Marina Abramović, the undisputed pioneer of performance art, turns 80 next year — but slowing down isn’t on her agenda. The Serbian artist, who has spent decades transforming endurance, pain, and vulnerability into art, is returning to the UK with her most ambitious project yet: Balkan Erotic Epic, opening tomorrow at Aviva Studios in Manchester.


Known for testing both body and mind in her performances, Abramović has famously endured 700 hours of silent eye contact with strangers, invited audiences to use dangerous objects on her body — including a loaded gun — and even lay within a burning wooden star until she nearly suffocated. She has screamed until she lost her voice, consumed honey and wine before cutting herself, and stood motionless as a live snake coiled across her body.

Now, she’s revisiting her roots with a four-hour ritual performance that merges sexuality, spirituality, and ancient Balkan traditions. The production brings together over 70 performers — singers, dancers, and musicians — to explore the relationship between eroticism and existence.


Scenes include women using their bodies to “scare the gods” and “awaken the earth,” alongside large-scale projections symbolizing fertility and cosmic energy. It’s provocative, primal, and unapologetically human — in other words, classic Abramović.

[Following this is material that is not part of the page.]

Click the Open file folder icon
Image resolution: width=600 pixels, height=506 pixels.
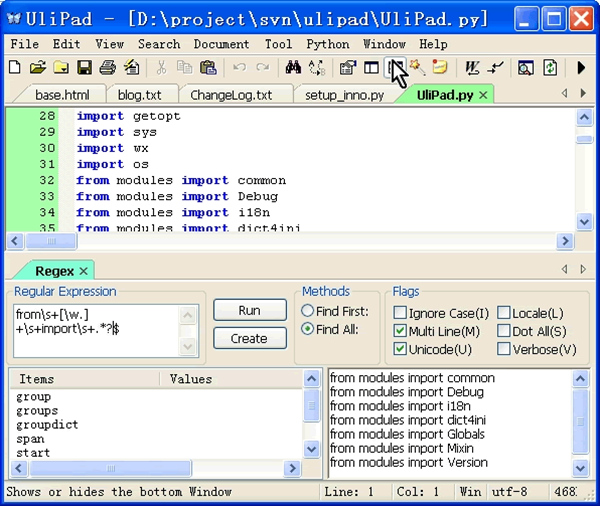click(37, 68)
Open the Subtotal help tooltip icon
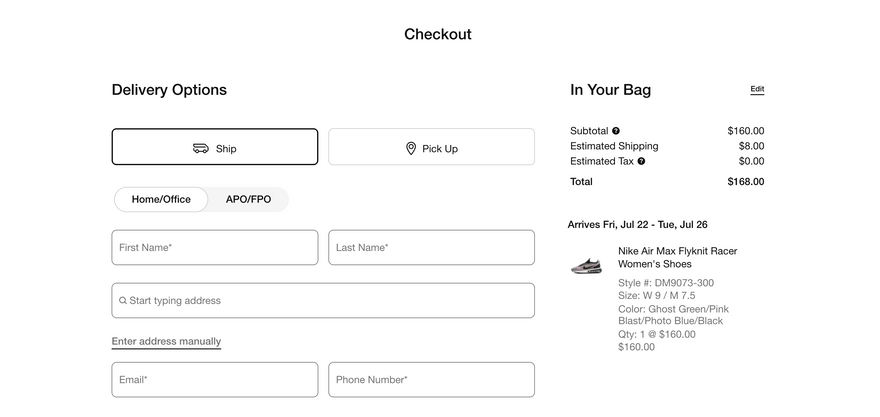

“In our culture, anything erotic is immediately labeled pornographic,” Abramović explains. “With Balkan Erotic Epic, I want to reclaim that power — to reconnect sexuality with spirituality, the universe, and the mystery of our existence.”


She describes the work as her most ambitious creation to date, one that captures “poetry, desperation, pain, hope, and mortality.”

Audiences are free to move throughout the space as the performance unfolds, becoming part of an experience that challenges one simple but profound question: What are our bodies truly for?


John McGrath, artistic director and CEO of Factory International, calls it “an unmissable opportunity to witness the next chapter in Abramović’s creative life — bold, immersive, and unlike anything seen before.”


“Balkan Erotic Epic” runs in Manchester through October 19, inviting viewers to confront — and perhaps celebrate — the strange beauty of being human.